Television is a telecommunication system for broadcasting and receiving moving pictures and sound over a distance. The term has come to refer to all the aspects of television programming and transmission as well.

History

A semi-mechanical analogue television system was first demonstrated in London in February 1924 by John Logie Baird and a moving picture by Baird on October 30 1925. The first long distance public television broadcast was from Washington, DC to New York City and occurred on April 7, 1927. The image shown was of then Commerce Secretary Herbert Hoover. A fully electronic system was demonstrated by Philo Taylor Farnsworth in the autumn of 1927. The first analogue service was WGY, Schenectady, New York inaugurated on May 11 1928. CBS's New York City station began broadcasting the first regular seven days a week television schedule in the U. S. on July 21, 1931. The first broadcast included Mayor James J. Walker, Kate Smith, and George Gershwin.

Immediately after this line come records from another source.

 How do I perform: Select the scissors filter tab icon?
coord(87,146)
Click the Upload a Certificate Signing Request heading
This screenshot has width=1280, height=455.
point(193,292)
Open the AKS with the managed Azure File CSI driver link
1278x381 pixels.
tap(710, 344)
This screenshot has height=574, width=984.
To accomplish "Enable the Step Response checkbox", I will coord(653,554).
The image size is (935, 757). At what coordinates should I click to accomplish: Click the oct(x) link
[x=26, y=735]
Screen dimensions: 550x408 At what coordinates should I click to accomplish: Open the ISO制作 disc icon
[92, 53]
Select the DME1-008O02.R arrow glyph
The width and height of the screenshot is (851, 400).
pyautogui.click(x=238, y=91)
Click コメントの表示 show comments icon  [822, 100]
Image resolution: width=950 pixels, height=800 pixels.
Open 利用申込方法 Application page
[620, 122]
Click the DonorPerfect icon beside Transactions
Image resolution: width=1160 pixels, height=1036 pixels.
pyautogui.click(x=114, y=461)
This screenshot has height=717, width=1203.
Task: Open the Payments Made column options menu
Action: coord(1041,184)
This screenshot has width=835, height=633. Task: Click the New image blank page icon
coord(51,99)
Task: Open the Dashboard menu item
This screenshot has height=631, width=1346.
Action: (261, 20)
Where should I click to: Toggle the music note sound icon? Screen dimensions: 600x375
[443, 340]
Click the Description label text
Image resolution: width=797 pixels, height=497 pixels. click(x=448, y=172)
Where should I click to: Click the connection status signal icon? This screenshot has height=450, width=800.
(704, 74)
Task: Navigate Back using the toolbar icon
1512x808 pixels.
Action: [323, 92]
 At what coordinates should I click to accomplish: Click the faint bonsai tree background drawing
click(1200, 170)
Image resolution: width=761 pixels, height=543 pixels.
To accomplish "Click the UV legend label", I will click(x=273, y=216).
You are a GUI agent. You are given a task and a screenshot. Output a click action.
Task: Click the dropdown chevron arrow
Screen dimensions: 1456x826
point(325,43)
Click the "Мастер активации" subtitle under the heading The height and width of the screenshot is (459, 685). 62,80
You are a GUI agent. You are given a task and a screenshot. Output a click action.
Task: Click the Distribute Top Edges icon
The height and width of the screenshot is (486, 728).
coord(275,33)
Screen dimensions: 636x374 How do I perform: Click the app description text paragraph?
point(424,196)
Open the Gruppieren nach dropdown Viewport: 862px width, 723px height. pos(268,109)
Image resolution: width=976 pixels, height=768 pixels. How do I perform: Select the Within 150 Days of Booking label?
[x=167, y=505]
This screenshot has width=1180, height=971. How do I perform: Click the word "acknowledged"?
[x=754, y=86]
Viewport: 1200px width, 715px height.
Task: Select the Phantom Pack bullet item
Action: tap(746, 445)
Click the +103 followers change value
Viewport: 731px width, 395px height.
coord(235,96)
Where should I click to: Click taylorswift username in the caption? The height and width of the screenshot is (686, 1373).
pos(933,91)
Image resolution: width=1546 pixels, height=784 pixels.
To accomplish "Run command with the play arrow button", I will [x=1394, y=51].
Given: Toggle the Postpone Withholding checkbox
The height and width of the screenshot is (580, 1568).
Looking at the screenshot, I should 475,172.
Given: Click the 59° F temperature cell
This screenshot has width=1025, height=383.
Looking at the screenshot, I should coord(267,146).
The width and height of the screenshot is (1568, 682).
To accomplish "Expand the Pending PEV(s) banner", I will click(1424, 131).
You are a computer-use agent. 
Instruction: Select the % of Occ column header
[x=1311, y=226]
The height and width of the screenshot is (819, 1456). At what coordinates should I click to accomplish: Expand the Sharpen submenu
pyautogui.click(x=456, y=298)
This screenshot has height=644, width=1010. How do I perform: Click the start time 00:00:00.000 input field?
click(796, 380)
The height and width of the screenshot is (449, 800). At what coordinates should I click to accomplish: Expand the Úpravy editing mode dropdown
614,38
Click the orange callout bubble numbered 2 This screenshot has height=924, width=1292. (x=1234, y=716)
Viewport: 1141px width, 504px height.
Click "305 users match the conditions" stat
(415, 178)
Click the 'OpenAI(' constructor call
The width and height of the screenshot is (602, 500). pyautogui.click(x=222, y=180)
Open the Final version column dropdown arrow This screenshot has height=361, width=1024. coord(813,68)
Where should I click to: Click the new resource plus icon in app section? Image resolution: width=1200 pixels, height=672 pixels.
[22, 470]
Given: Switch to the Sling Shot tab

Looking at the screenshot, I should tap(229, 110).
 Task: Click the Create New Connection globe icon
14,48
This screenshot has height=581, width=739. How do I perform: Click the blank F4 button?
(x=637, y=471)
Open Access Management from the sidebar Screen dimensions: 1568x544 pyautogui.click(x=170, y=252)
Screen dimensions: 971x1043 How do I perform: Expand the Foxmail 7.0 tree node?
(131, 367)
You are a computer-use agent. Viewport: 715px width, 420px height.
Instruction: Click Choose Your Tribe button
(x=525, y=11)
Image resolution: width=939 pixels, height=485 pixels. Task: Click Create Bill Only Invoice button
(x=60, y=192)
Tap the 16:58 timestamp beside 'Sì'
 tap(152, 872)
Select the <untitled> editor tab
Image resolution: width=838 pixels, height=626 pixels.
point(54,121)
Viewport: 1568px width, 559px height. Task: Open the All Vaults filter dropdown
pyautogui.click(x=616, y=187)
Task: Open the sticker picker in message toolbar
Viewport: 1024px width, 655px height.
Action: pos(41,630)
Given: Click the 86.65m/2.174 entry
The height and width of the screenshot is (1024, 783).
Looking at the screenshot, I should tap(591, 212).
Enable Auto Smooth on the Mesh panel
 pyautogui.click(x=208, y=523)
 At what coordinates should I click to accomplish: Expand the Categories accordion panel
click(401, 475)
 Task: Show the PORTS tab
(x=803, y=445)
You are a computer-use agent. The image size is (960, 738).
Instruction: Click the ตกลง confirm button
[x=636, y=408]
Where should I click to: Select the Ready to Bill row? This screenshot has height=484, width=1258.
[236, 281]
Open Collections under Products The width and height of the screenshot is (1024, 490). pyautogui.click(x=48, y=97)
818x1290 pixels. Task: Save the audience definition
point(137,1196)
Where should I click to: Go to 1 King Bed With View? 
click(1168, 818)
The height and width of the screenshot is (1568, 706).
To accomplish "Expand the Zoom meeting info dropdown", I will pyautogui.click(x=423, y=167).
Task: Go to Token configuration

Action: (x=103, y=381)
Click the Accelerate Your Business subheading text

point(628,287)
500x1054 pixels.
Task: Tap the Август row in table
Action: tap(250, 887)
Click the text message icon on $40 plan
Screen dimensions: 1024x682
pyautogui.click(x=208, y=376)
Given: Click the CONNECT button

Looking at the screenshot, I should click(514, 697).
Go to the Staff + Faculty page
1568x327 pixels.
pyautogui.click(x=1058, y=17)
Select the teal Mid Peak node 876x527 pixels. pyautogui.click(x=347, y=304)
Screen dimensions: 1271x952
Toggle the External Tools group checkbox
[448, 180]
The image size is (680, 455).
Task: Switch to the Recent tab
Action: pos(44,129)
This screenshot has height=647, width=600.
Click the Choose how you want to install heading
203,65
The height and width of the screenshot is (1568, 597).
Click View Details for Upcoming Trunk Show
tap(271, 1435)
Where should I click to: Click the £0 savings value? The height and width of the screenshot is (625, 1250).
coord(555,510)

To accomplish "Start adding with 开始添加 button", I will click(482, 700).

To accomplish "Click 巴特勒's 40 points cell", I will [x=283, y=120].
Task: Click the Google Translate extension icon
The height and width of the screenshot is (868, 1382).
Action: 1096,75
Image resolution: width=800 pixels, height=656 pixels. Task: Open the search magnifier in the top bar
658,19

The first all-electronic television service was started in Los Angeles, CA by Don Lee Broadcasting. Their start date was December 23, 1931 on W6XAO - later KTSL. Los Angeles was the only major U. S. city that avoided the false start with mechanical television.

The first live transcontinental television broadcast took place in San Francisco, California from the Japanese Peace Treaty Conference on September 4, 1955.

Programming is broadcast on television stations (sometimes called channels). At first, terrestrial broadcasting was the only way television could be distributed. Because bandwidth was limited, government regulation was normal. In the US, the Federal Communications Commission allowed stations to broadcast advertisements, but insisted on public service programming commitments as a requirement for a license. By contrast, the United Kingdom chose a different route, imposing a television licence fee (effectively a tax) to fund the BBC, which had public service as part of its Crown Charter. Development of cable and satellite means of distribution in the 1970s pushed businessmen to target channels towards a certain audience, and enabled the rise of subscription-based television channels, such as HBO and Sky. Practically every country with the technological capability has developed at least one television channel.

TV standards

The standard adopted by the US was called NTSC, which stood for National Television Standards Committee. NTSC is the television standard in the US, Canada, and Japan.

Germany developed the television standard called PAL, which stood for Phase Alternating Line, and introduced it in 1967. PAL is the television standard in the United Kingdom, much of Europe, Africa, Australia, and some parts of South America.

The French developed in 1967 the television standard called SECAM, Sequentiel Couleur avec Mémoire, French for "sequential color with memory". The SECAM standard was used mostly in France and Eastern European "Warsaw Pact" countries.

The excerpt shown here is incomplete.